Step 3 – Letter of claim
The next stage is to write to the other side under the pre-action protocols. This “pre-action correspondence” is entered into before a claim is issued, so that the parties can provide each other with information about their claim/position and exchange key documents.
The aim of pre-action correspondence is to seek to identify the issues in dispute and resolve matters where possible without recourse to the court.
Step 4 – Engage in negotiations
Generally, the court expects parties to seek to resolve their disputes before court proceedings are issued. “Pre-action” is often an important time to engage in settlement discussions. Parties might consider a variety of “alternative dispute resolution” methods at this stage, including settlement meetings or mediation.
Step 5 – Issue your claim
If matters cannot be resolved between the parties, the next step might be to issue proceedings at court. Court proceedings should be issued as a last resort but are sometimes unavoidable.
The rules surrounding issuing proceedings, including the information to be included, and where your claim must be issued are complex. Further, there can some complexities surrounding the timing of issue. For example, in 1975 Act claims, you have only six months from the date the grant of probate was issued to lodge your claim. If you miss this deadline, you may face sanctions including having to pay some of the other parties’ costs, not being able to recover some of your own costs, or even being prevented from bringing your claim altogether.
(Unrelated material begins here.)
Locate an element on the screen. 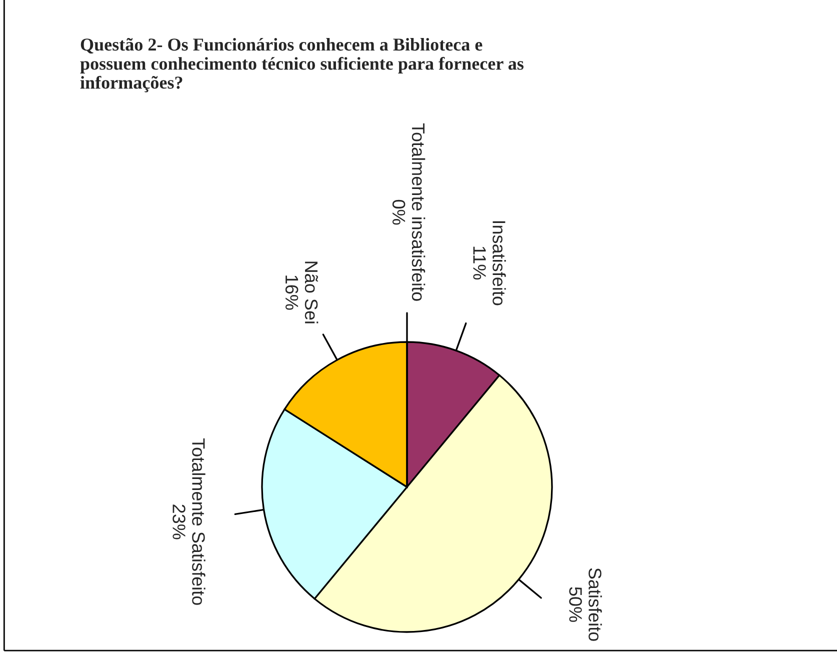 The height and width of the screenshot is (652, 837). slice-label: Não Sei is located at coordinates (311, 293).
Once proceedings have been issued, the parties still have an opportunity to seek to resolve their dispute. If that is not possible, the court will determine the claim at a trial, at the end of the court process.
Summary
When challenging a will there are some initial steps which should be taken prior to issuing proceedings, to protect the parties’ positions, gather information and try to resolve the dispute. Whilst many cases settle at the “pre-action” stage, court proceedings might be needed to help narrow issues in dispute or to determine the underlying claim. A specialist contentious probate solicitor can guide you through the procedure from the initial investigatory steps, to when and how to issue your claim.